Friday, November 06, 2015

Friday Ramble - Frost

This week's word seems to have been around forever, coming down to us from Middle and Old English forms meaning "freezing, becoming frozen or extreme cold". The present noun form is cognate with Old Saxon, High German and Norse words claiming the same ancestral roots.  Then there are the Proto Germanic frusta and Old High German vorst, both related to the old verb freosan meaning "to freeze". Somewhere back there are Old Saxon, Frisian and Dutch kindred, and at the root of it all, the PIE (Proto-Indo-European language) preus which seems to have described processes of both freezing and burning. Huh???

PIE has been around since at least 4500 BCE, but the late Neolithic ancestors who spoke it left no written records. When I excavate a ramble word, remove its old and middle European trappings and discover a PIE root, I am wrapped anew in reverence for words and language, for those who came before us and the commonalities of earthly existence right back to the beginning times.

A fine day is coming into being beyond the windows, skies in vibrant shades of lavender, purple and gold with planets Venus, Mars and Jupiter almost directly overhead.  The sun has yet to rise, but geese are already flying up from the river and out to stubbly farm fields to feed. The air is filled with their songs and exuberance on this brisk morning in early November. There is frost on trees, cobblestones and roof tiles in the village; puddles and fallen leaves in the streets are outlined in ice.

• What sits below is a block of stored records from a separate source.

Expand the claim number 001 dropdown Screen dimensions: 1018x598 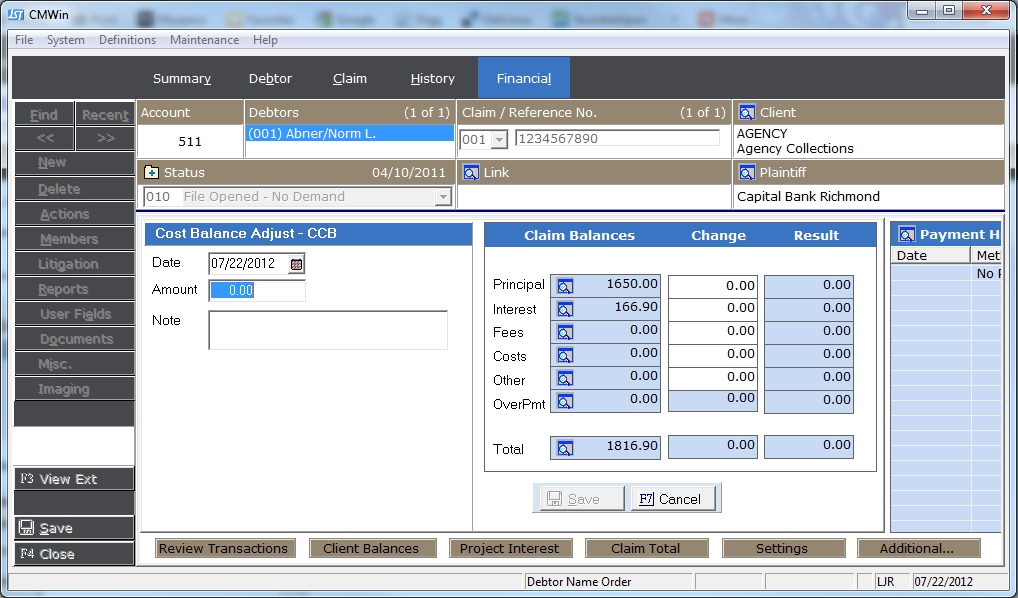(498, 140)
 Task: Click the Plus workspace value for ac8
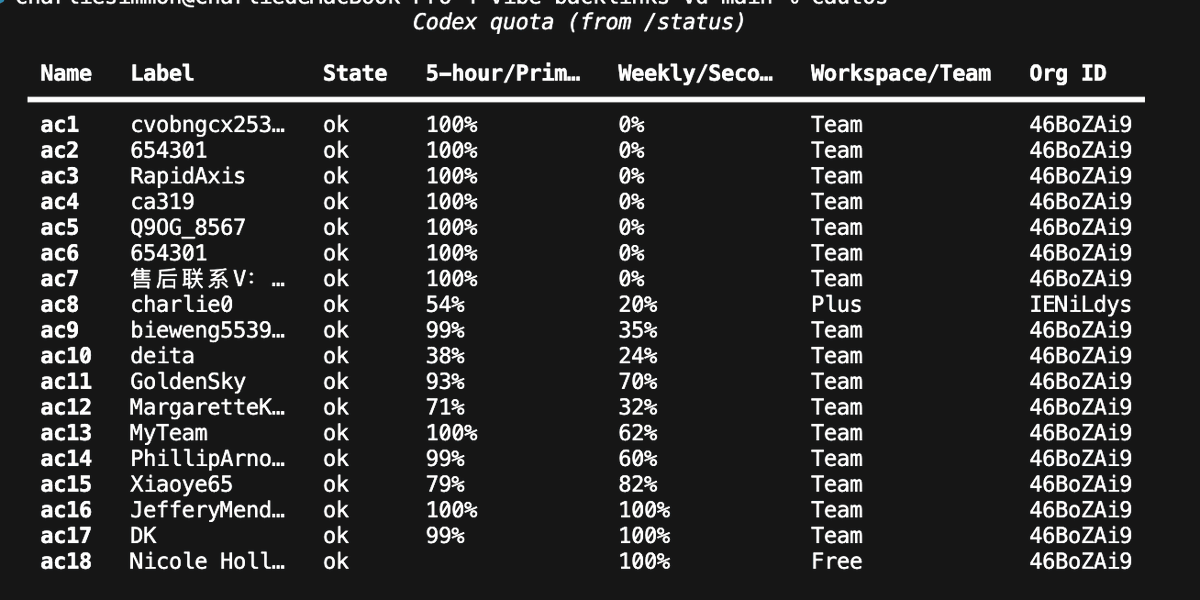(836, 305)
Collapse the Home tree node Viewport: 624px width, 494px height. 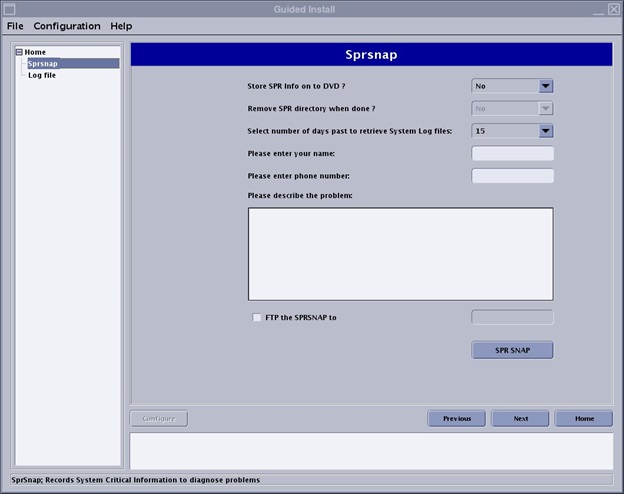19,52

The Virginia creeper vines in our local hedgerows seem undeterred by the night's plummeting temperatures, but they look as though their insouciance and jaunty stance is darned hard work.

The rose leaves in our garden are clad in frost this morning too, the crystals clearly defined and sparkling.  Blue sky and silvery frost, russet and gold rose leaves dancing in the wind - who says there is no color about in late autumn and early winter?  One has only to look, and the best time for looking is just as the sun is coming up over the trees.